Rahmet yağmurlarını yağdırmayı istemeyi hatırlatırsın eni düşündükçe gönlümüze, ilahi aşk ateşini yeniden alevlendirirsin mühürlü kalplerimizde, seninle yeşile ve beyaza bir özlem doğar yeniden sinelerimizde. Rahmete bir özlem doğar, kararan kalplerimizde, seninle yeniden. İnsanlığı kurtuluşa çağıran tebessüm ve güler yüzle, nefret ettirmeyip sevdirerek anlatan eşsiz anlatımınla berraklaşan kalplerden bir bir sökülür mühürler.

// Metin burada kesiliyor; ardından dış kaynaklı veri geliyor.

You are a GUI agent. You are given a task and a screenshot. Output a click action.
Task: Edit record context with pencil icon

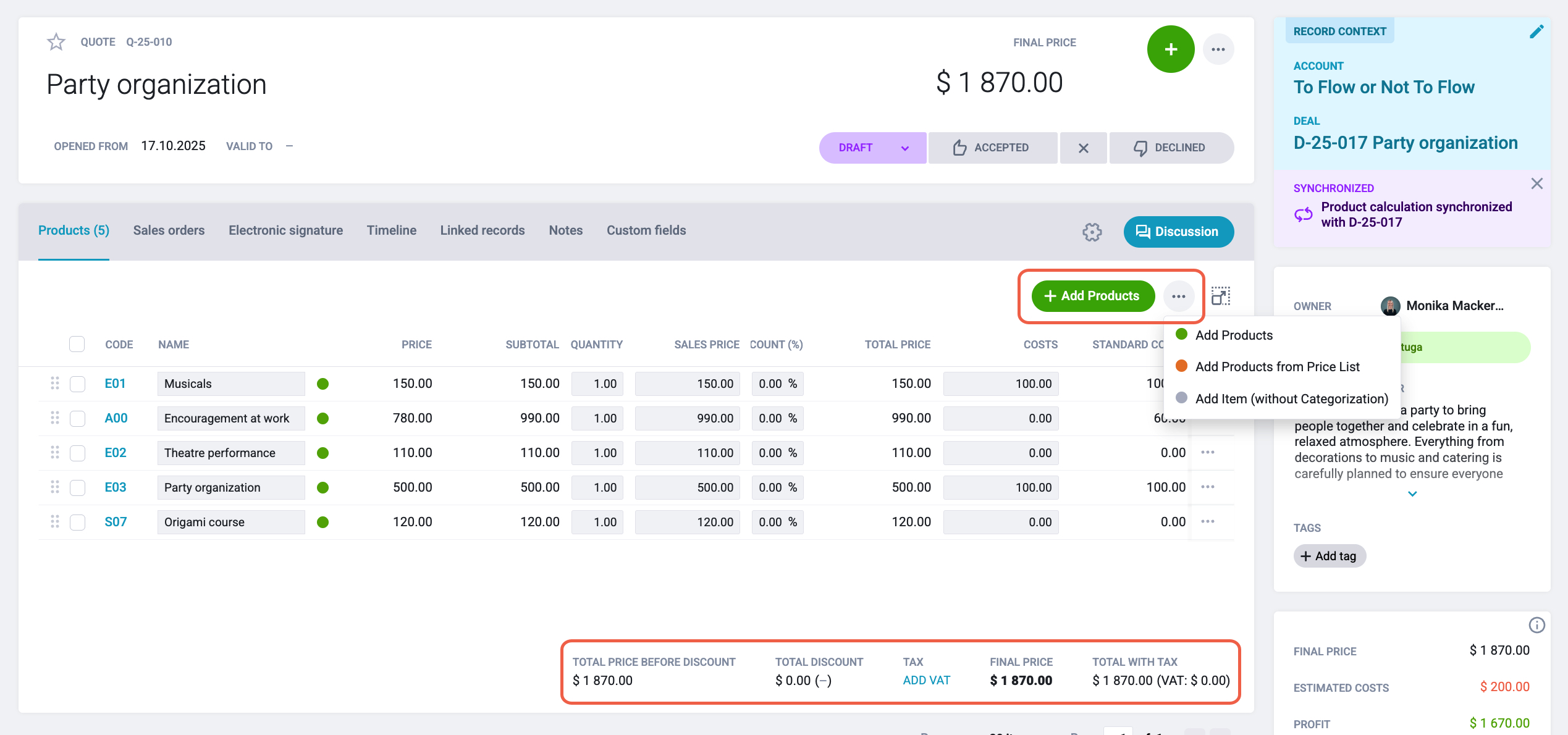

Sen ey gül yüzlü sevgili. Gönlümün saraylarına sığdıramadığım, gönül dalımdan koparmaktan korktuğum, yaratanımın ufukların hayal tehayyülünden uzak olan kocaman deryalarında; şu küçücük kalbimin içinde sevgini taşıyacak kadar manevi aşka sahiptir.


Asr-ı saadet döneminde yaşayan ve sana kayıtsız şartsız uyan sahabeden değilim, kokladığın güllerden soluduğun havadan, yediğin mübarek hurmalardan, bebekliğinde içtiğin sütten değilim, bindiğin develerden hiç değilim, avuçladığın çöldeki kumlardan dahi değilim. Ümmetim dediğin insanlardan ve kardeşim dediğin kardeşlerden olmaktır tek hedefim. Sünneti seniyyene uymak isteyen, kevserin başında seninle birlikte olup, yüzü ak ve gönlü pak olan kullardan olmak isteyenim.


Yüzü ay gibi parlayan gül yüzlü sultanım; sana kurban benlik, sana hayran bu boynu bükük benlik. Varlığın nurdur, sözün Kur’andır. Seninle var olduğunun bilincine erdi yolunu şaşıran insanlık. Minicik bir kuzunun annesini bulduğundaki sevinci gibi sevindi seninle müşerref olan insanlık.


Senin gösterdiğin şekilde bakarız biz afaklara. Şimdilik bize saklı ve sadece bize bildirdiğin kadar bildiğimiz hedeflere senin anlattığın gibi bakarız ve idrak ederiz ulaşılası hedefimizi. Vuslat günü, Mevlana’nın tabiri ile düğün günü olarak bakarız biz kafirlerin son oluş diye baktığı ölüm anına.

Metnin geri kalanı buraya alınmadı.